Skeptophilia (skep-to-fil-i-a) (n.) - the love of logical thought, skepticism, and thinking critically. Being an exploration of the applications of skeptical thinking to the world at large, with periodic excursions into linguistics, music, politics, cryptozoology, and why people keep seeing the face of Jesus on grilled cheese sandwiches.
Showing posts with label Nigeria. Show all posts
Showing posts with label Nigeria. Show all posts

Wednesday, December 5, 2018

Send in the clones

I'm not sure if it's heartening or discouraging to find out that the United States hasn't cornered the market on counterfactual lunacy.

I mean, that's the way it seems lately.  All I have to do is read the news -- something I've been trying not to do often, because it was having horrible effects on my mood -- and I see dozens of examples of people from my country who fervently believe stuff despite, or in some cases because of, there being no evidence whatsoever.

Or sometimes, even if there's powerful evidence supporting the opposing claim.  Amazing how squalling "fake news" has allowed people to resist even looking at opinions that they'd very much like not to be true.

But I guess people fall for loony claims the world over.  If I had any doubts of that, they were eradicated by a story sent to me by a friend and long-time loyal reader of Skeptophilia, which tells about how apparently there are a large number of people in Nigeria who think their president is an evil clone.

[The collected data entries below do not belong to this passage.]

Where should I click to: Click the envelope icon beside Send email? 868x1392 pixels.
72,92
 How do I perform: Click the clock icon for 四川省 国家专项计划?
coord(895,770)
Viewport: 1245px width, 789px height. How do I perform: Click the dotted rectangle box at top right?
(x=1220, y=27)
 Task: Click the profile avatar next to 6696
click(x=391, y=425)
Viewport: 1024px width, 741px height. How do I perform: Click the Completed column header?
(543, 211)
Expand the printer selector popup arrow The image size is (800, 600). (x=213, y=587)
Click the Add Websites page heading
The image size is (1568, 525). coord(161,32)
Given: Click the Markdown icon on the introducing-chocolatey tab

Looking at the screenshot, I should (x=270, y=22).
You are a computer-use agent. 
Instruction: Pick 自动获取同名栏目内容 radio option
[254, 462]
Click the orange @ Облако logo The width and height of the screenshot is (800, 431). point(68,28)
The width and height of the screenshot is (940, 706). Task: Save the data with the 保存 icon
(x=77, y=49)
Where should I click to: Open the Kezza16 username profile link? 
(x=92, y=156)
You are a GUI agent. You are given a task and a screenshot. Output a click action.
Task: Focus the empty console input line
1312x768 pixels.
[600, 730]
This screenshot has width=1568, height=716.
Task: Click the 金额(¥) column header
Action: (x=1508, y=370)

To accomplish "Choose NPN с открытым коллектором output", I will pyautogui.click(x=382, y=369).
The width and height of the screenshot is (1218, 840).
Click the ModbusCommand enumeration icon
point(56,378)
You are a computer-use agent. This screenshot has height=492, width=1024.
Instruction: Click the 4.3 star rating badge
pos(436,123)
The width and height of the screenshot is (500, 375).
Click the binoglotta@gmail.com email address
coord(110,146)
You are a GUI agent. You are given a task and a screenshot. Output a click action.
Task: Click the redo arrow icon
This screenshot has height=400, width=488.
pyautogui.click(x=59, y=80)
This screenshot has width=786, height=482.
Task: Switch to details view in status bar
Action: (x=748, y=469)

I'm not making this up.  President Muhammadu Buhari, who has been the leader of Nigeria since 2015, is gearing up for re-election in 2019, and this seems to have kicked into high gear a claim that Buhari isn't Buhari.  The fact that he was in London for treatment for an undisclosed illness last year was enough to convince a significant number of people that while he was overseas, Buhari was killed and swapped out for either a Sudanese lookalike named Jubril, or an evil laboratory-created clone who has nothing but wicked intent for the people of Nigeria.

President Muhammadu Buhari, or at least so he says [Image is in the Public Domain]

Of course, Buhari claims it's all nonsense.  Also of course, it's had no effect whatsoever.  "It’s the real me, I assure you,” Buhari said in a press conference last Sunday in Poland, where he was attending a United Nations climate conference.  "I will soon celebrate my 76th birthday and I will still go strong."

Which, you have to admit, is exactly what either a Sudanese duplicate or an evil superintelligent clone would say.

The flames were then fueled by Buhari's enemies, who had nothing to lose and a lot to gain by trashing Buhari's credibility.  Nnamdi Kanu, who belongs to a group called Indigenous People of Biafra, has trumpeted the claim on his pirate radio station, Radio Biafra.  And the more Kanu and Buhari's other rivals spread the rumor around, the harder it is for Buhari to say, "Oh, for fuck's sake, are you people serious?" and have anyone listen.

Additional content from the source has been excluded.